Pensez-vous que le cinéma des pays d'ex-Yougoslavie a encore un lien fort avec le thème de la guerre et ses conséquences?
Quand on tourne en ex-Yougoslavie, il est difficile d'être détaché de la réalité du contexte d'après-guerre et d'éviter de commenter cette réalité, même pour les cinéastes étrangers qui viennent ici, quoique ceux-ci suivent davantage les tendances. Je pense que d'ici une dizaine d'années, la Slovénie pourra s'ouvrir à d'autres sujets. La Slovénie, peut-être parce qu'elle est plus éloignée du reste de l'Europe, commence seulement à évoquer des thèmes sans rapport avec la guerre. Nous produisons 2-3 vrais longs-métrages par an, malgré un potentiel bien plus grand en termes de récits. À présent, la technologie numérique facilite les choses mais tourner ainsi oblige à créer des copies dans un format qui permette la distribution en salle. Sterk et Cvitkovic viennent juste de finir leur film, dont nous attendons tous beaucoup.

Comment définiriez-vous la situation de la Slovénie en termes de production?

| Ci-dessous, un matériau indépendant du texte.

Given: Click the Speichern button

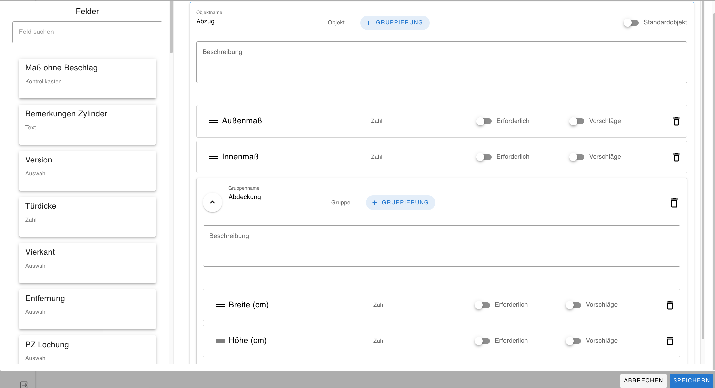Looking at the screenshot, I should [691, 380].
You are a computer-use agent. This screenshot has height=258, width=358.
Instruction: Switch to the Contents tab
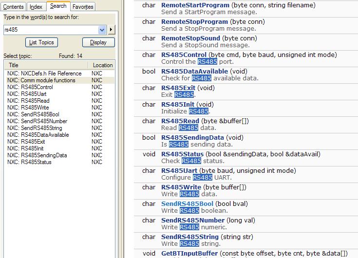point(14,7)

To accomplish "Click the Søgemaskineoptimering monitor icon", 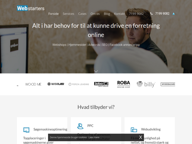I will pyautogui.click(x=26, y=130).
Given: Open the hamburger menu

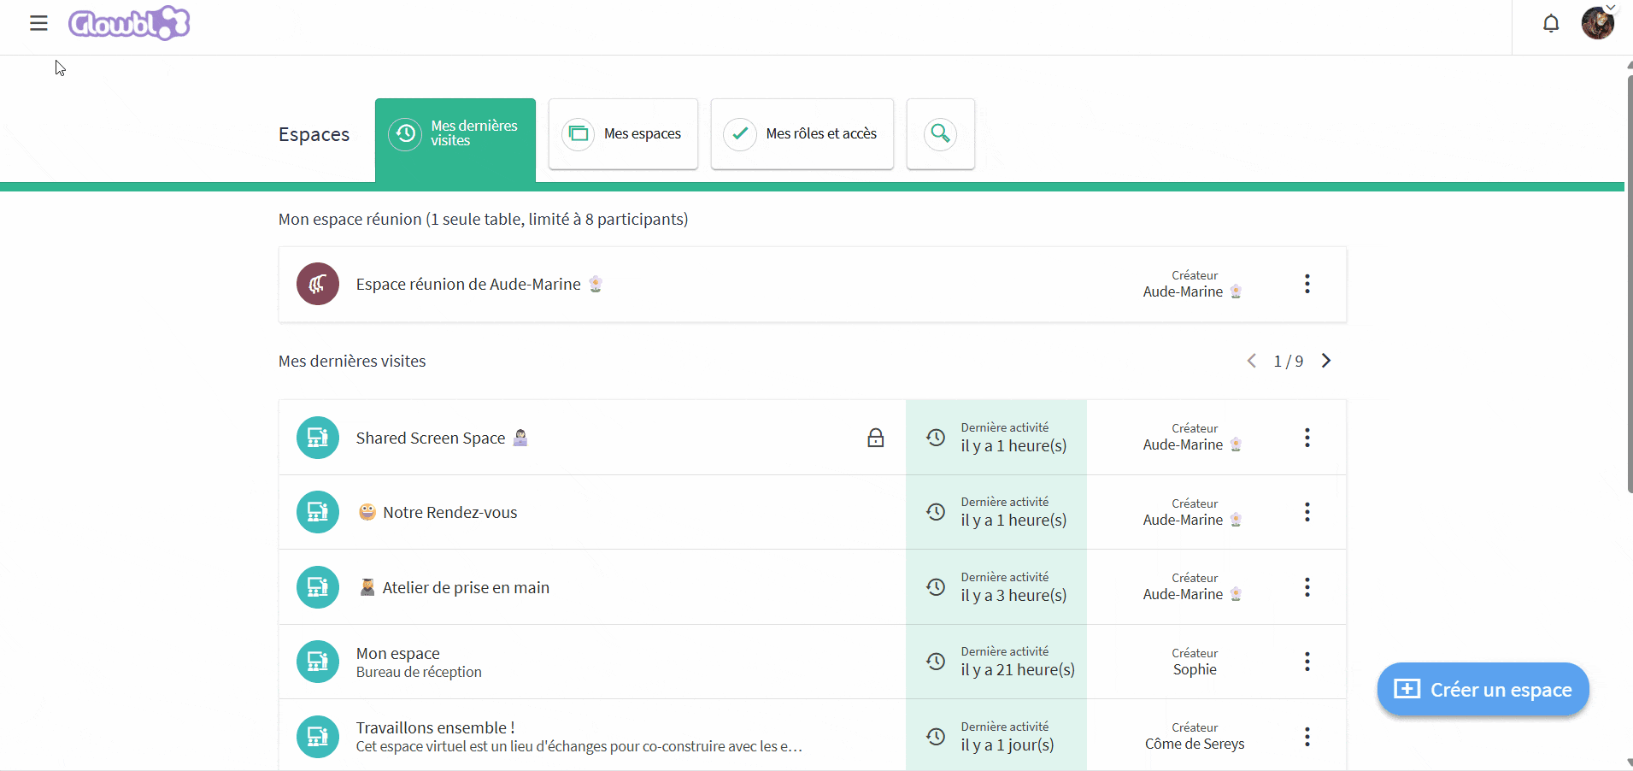Looking at the screenshot, I should (x=38, y=23).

Je suis, depuis peu, présidente de l'association des cinéastes slovènes, une fonction dans laquelle l'enthousiasme compte pour beaucoup. L'État ne consacre que deux millions d'euros par an au cinéma, qui est de fait le plus mal loti de tous les arts. Une nouvelle loi est néanmoins en préparation qui permettra d'utiliser une partie des recettes pour la production. C'est donc au Parlement de faire une bonne loi pour attribuer plus d'argent aux films. Le problème, c’est que c’est aux milieux politiques de décider s’ils veulent plus de films slovènes ou non. Nous ne pouvons pas faire de films historiques parce que nous ne pouvons tout simplement pas nous le permettre. Contrairement à l’Italie, qui a fait des films sur les charniers, nous ne pouvons pas raconter notre histoire ou notre version de l’Histoire, faute d’argent.

La Slovénie est pourtant une destination de plus en plus prisée pour les tournages…
Oui, et ce mouvement devrait encore s’accroître. La Slovénie offre des sites divers et variés parfaits pour les tournages. Qui plus est, depuis deux ans, la ville de Ljubljana propose des studios de très bonne qualité.